A Slice of Winter and A Wish For Spring

The Green Barn

I have tried to avoid the subject of winter because we’ve had so much of it this year. Still, here it is. Let’s look it in the eye.

Mountains of snow. Treacherous ice in amounts not seen in decades. Temps below zero for such an extended period of time my beautiful rhododendron, sadly, has finally given up the ghost.

(I hope the greenhouses are well stocked for a spring rush.)

Winter

Normal temperatures for this time of year range in the 1C area. Today we’re deep in another polar vortex that’s going to take us through until Saturday. We’re talking -15C with a wind chill of -25C. Triple-blanketing weather for my horse who’s already shedding his winter coat.

Which way?

A dear friend in England sent me a note yesterday in which she included the cheerful news that the first snowdrops had begun to show. I can only dream of a blanket of snowdrops when I’m staring at a bank of snow.
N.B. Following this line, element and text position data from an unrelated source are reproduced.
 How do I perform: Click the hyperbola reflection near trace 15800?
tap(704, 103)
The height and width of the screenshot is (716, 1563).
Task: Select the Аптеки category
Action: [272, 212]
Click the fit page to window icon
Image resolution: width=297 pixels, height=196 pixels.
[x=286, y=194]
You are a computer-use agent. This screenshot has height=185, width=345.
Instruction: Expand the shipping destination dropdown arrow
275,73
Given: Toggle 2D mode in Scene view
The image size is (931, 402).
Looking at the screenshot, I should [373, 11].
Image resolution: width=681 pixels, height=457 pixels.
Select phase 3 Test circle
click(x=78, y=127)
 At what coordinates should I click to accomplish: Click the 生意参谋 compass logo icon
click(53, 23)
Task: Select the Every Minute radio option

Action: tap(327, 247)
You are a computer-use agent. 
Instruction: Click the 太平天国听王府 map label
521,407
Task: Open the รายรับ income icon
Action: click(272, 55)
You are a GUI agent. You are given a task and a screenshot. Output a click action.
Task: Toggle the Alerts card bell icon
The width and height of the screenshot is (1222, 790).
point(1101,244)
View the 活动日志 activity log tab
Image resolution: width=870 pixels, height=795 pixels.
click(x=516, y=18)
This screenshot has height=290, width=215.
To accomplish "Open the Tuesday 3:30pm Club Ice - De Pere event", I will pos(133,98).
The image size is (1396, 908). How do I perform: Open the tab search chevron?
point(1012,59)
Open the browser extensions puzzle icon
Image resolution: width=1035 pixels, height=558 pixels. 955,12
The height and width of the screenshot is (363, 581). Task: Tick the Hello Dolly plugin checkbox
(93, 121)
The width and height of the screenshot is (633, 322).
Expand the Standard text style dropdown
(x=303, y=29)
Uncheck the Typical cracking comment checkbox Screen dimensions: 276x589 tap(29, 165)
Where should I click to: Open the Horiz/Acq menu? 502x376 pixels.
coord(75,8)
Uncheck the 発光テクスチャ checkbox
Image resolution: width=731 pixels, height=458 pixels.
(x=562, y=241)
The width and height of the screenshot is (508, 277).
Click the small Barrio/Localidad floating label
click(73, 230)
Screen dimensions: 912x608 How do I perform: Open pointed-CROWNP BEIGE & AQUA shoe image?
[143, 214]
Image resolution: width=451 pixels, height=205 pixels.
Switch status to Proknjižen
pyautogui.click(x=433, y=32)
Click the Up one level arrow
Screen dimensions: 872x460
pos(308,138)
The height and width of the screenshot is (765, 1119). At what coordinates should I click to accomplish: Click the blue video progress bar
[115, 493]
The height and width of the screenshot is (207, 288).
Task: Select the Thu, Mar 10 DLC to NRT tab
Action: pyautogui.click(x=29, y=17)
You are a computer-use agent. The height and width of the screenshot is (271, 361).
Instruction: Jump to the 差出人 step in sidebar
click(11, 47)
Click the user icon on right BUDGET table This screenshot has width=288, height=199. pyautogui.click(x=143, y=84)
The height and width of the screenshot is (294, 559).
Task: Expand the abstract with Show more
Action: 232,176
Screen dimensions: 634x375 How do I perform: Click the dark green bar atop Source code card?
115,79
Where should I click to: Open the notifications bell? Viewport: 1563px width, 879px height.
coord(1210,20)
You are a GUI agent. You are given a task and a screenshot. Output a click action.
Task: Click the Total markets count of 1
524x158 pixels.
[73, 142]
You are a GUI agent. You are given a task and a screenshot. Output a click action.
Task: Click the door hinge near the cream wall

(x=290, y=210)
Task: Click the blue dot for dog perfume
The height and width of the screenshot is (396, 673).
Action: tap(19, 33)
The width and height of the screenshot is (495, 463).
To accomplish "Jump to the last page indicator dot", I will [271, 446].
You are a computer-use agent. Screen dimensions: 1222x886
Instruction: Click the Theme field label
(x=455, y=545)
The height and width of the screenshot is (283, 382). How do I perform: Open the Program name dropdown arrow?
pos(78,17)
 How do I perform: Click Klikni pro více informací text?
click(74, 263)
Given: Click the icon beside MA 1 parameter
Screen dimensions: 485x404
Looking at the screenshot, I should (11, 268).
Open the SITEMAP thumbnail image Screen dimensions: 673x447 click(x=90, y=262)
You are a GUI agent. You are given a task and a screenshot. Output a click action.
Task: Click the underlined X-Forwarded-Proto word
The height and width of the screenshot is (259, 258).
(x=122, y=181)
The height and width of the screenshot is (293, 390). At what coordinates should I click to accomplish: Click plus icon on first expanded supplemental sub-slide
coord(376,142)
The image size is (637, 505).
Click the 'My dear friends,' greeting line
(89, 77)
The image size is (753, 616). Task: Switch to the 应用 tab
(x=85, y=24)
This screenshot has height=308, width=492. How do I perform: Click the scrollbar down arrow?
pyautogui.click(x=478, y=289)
It’s going to take a long time for this mess to disappear.

Still, the days are getting longer. My horse continues to shed his winter coat. And little by little the snow, and the three inches of ice underneath, is melting. (But not today, of course.)

Let’s end on a happy note.

Longed For Tulips

I’m looking forward to seeing these purple darlings in my garden again.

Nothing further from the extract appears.